[[ Information supplied open ]]

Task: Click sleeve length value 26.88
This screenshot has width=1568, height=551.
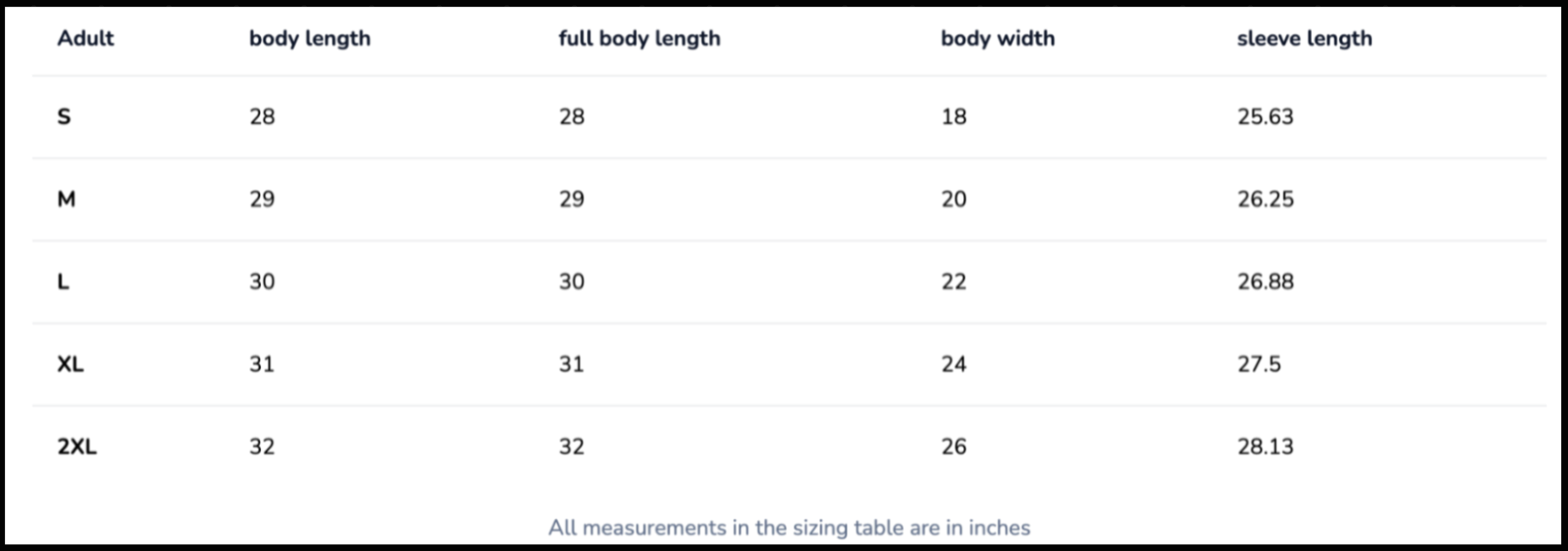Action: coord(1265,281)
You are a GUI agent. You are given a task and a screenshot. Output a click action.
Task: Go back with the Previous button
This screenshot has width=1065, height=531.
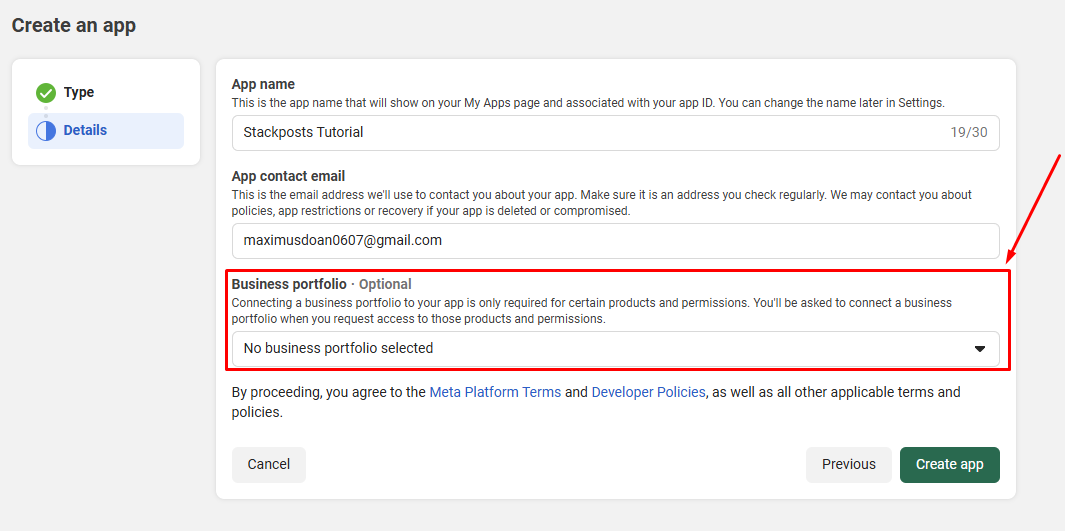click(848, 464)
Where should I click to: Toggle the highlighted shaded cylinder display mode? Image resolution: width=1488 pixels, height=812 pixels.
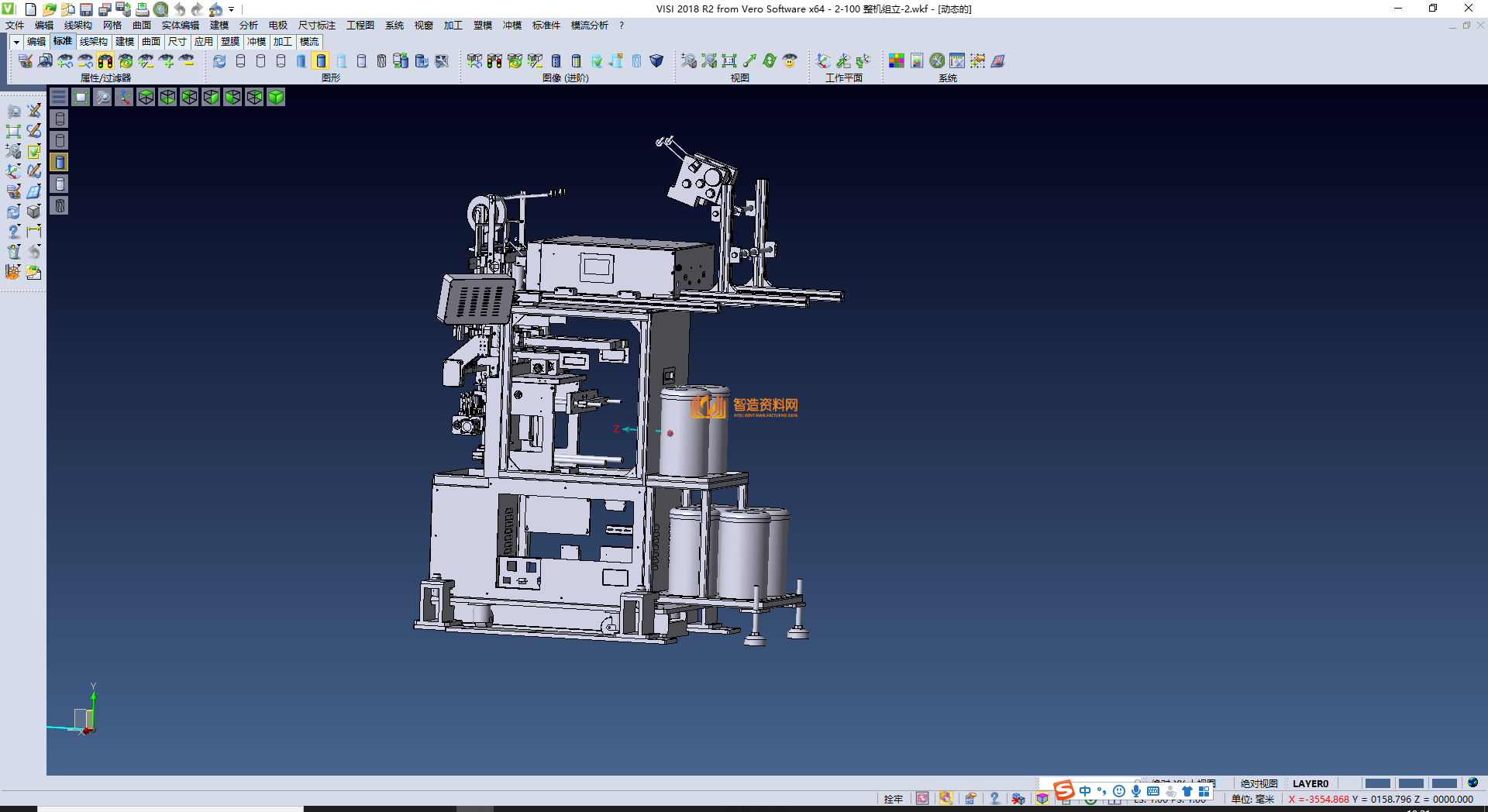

[[ Information supplied closed ]]

Work instructions: Print the entire listing above verbatim. No picture should be included.

Answer space:
Task: Click sleeve length value 26.88
This screenshot has width=1568, height=551.
Action: coord(1265,281)
You are a GUI agent. You are given a task and a screenshot. Output a click action.
Task: Go back with the Previous button
This screenshot has width=1065, height=531.
click(848, 464)
Where should I click to: Toggle the highlighted shaded cylinder display mode? Image resolution: width=1488 pixels, height=812 pixels.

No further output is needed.